Food and Drug Administration, HHS.

ACTION:

Notice of public meeting and establishment of docket.

The Food and Drug Administration (FDA), on behalf of the U.S. Department of Health and Human Services' (HHS) Task Force on Drug Importation, is announcing that it is establishing a docket to receive information and comments on certain issues related to the importation of prescription drugs. FDA is also announcing a public meeting to enable interested individuals, organizations, and other stakeholders to present information to the Task Force for consideration in the study on importation mandated by the Medicare Prescription Drug, Improvement and Modernization Act of 2003. The Task Force is particularly interested in information related to whether and under what circumstances drug importation could be conducted safely, and what its likely consequences would be for the health, medical costs, and development of new medicines for American patients.

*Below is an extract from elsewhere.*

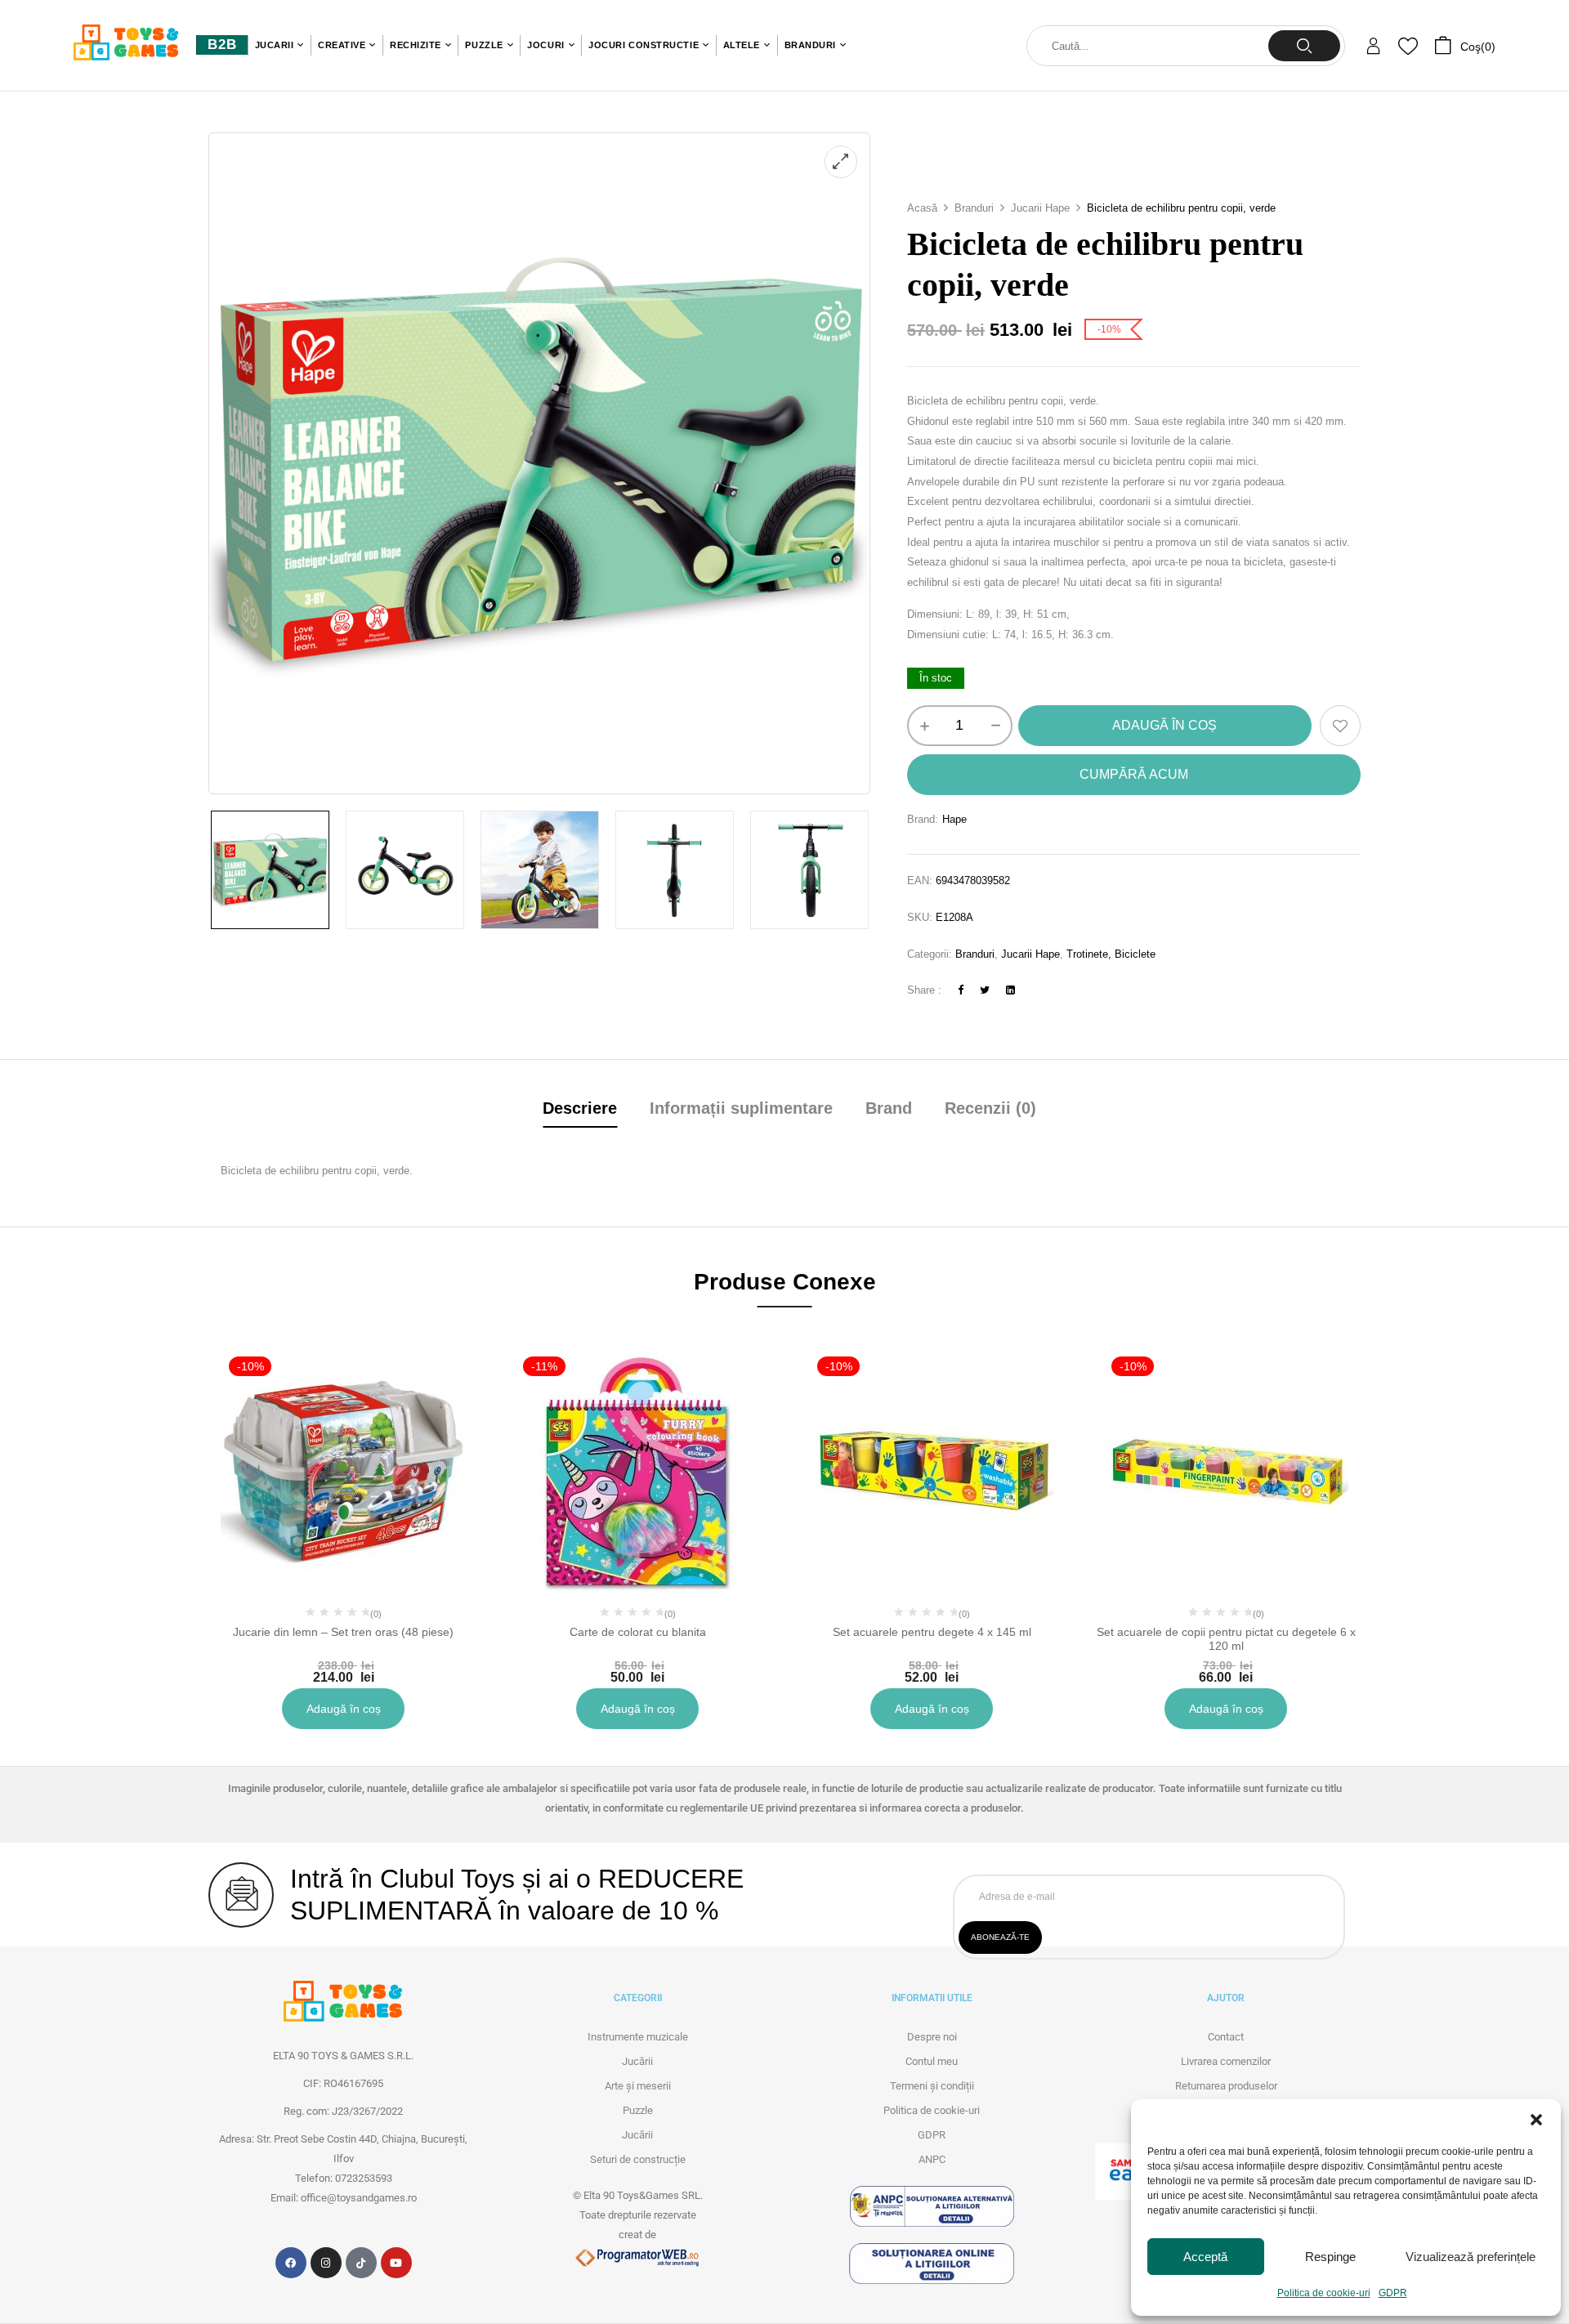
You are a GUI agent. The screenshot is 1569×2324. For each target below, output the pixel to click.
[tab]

Date and Time: The public meeting will be held on April 14, 2004, from 9 a.m. to 5 p.m.

Location: The public meeting will be held at the Natcher Auditorium, Building 45, National Institutes of Health (NIH), 9000 Rockville Pike, Bethesda, MD 20892. Parking will be limited and there may be delays entering the NIH campus due to increased security. We recommend arriving by Metro if possible. NIH is accessible from the Metro's red line at the Medical Center/NIH stop.

Contact Person: Karen Strambler, Office of Policy, Office of the Commissioner, Food and Drug Administration, 5600 Fishers Lane, Rockville, MD 20857, 301-827-3360, e-mail: Karen.Strambler@fda.gov.

Registration and Requests for Oral Presentation: No registration is required to attend the public meeting. Seating will be on a first-come, first-serve basis. If you wish to present at the public meeting, please submit your request and a summary of your presentation to Karen Strambler the contact person listed in this document. Requests should be identified with the docket number listed in brackets in the heading of this document. (To ensure timely handling, the outer envelope should be clearly marked with the docket number listed in brackets in the heading of this document and the statement “Prescription Drug Importation Public Meeting.”)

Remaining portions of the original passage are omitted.